La perspective de l’UE est le meilleur moyen de maintenir la capacité du gouvernement et du peuple ukrainiens à résister à l’agression russe ainsi qu’au flux continu d’armes et de soutien financier en provenance d’Europe et d’Amérique du Nord.

L’aide à l’Ukraine n’est pas un exercice de charité européenne. La « fatigue de l’Ukraine » est une complaisance qui serait aussi préjudiciable à la sécurité européenne qu’à l’Ukraine elle-même.

Ainsi, ce que dit le sommet européen à propos de l’Ukraine est non seulement vital pour la crédibilité de l’ensemble du processus d’élargissement, mais également pour l’avenir de l’ensemble du projet d’intégration européenne et sa capacité à garantir la liberté, la sécurité et la prospérité de tous.

Soyons honnêtes avec nous-mêmes

« Rien ne sera jamais réalisé si toutes les objections possibles doivent d’abord être surmontées » est un dicton populaire inventé par Nathan Cummings. L’élargissement de l’UE est peut-être une nécessité stratégique, mais un chemin long et sinueux reste à parcourir, exigeant de la patience, de la fermeté et de la concentration de la part des dirigeants de l’UE et des candidats.

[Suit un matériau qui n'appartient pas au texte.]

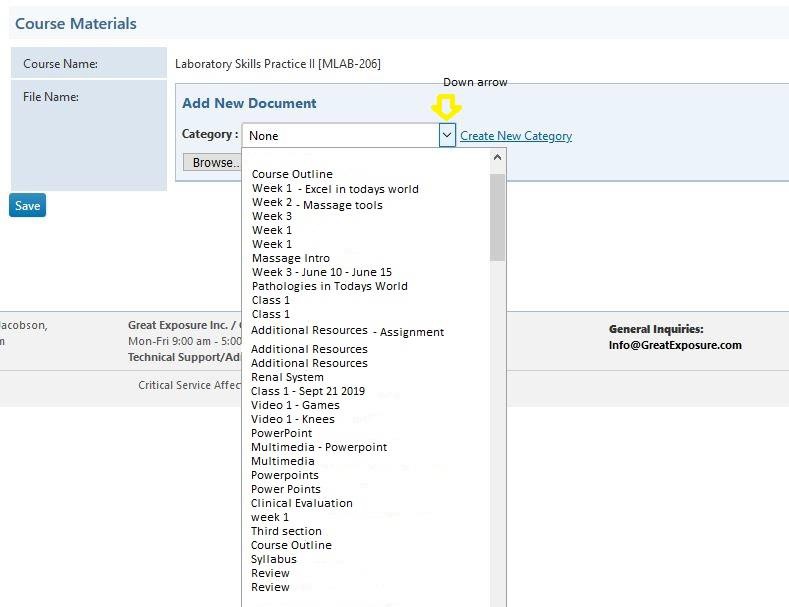
Task: Select the Massage Intro category
Action: point(290,258)
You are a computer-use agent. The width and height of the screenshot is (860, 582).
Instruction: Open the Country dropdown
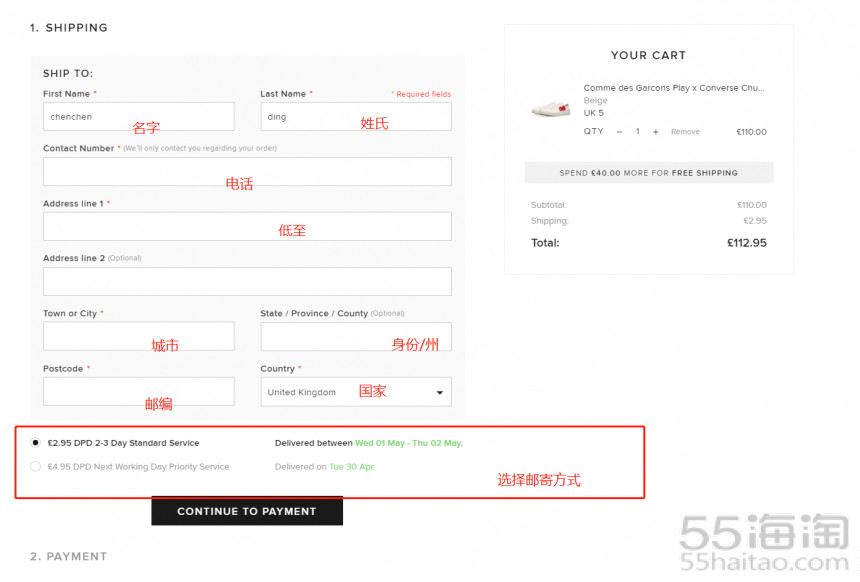pyautogui.click(x=355, y=392)
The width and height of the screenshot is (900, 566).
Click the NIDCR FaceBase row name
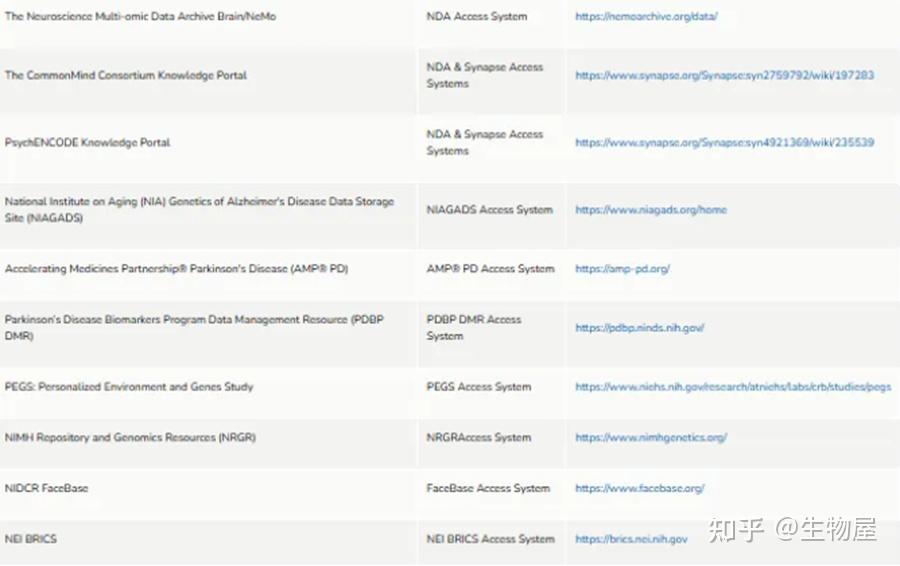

Une UE de près de 40 futurs États ne fonctionnera pas sans une réforme interne de l’UE – par exemple en matière de prise de décision et d’allocation des ressources.

Le manque de préparation ne doit pas être du côté de l’UE, car cela enverrait le message aux candidats que l’UE ne prend pas au sérieux l’élargissement et refuse d’en supporter les conséquences.

Les deux processus de préparation – dans les pays candidats et dans l’UE elle-même – sont donc d’égale importance et doivent se dérouler en tandem et produire en même temps des résultats qui se renforcent mutuellement.

La réforme interne de l’UE ne peut être reportée jusqu’à la fin du processus d’élargissement, car elle ne ferait que ralentir et compliquer ce processus.

L’opinion publique et les groupes et groupes d’intérêt nationaux peuvent voir les inconvénients de l’accueil de nouveaux membres bien avant d’en percevoir les avantages (comme récemment avec les agriculteurs néerlandais et les camionneurs polonais).

Les dirigeants doivent être honnêtes avec eux-mêmes et avec leur public quant aux défis et aux compromis qui les attendent, mais ils doivent également travailler dur pour convaincre les sceptiques et susciter un soutien public et politique en faveur de l’élargissement de l’UE.

La génération actuelle d’Européens bénéficiera d’une plus grande sécurité, mais ce qui est vraiment important, c’est que nos enfants et petits-enfants vivront également une vie libre et en sécurité.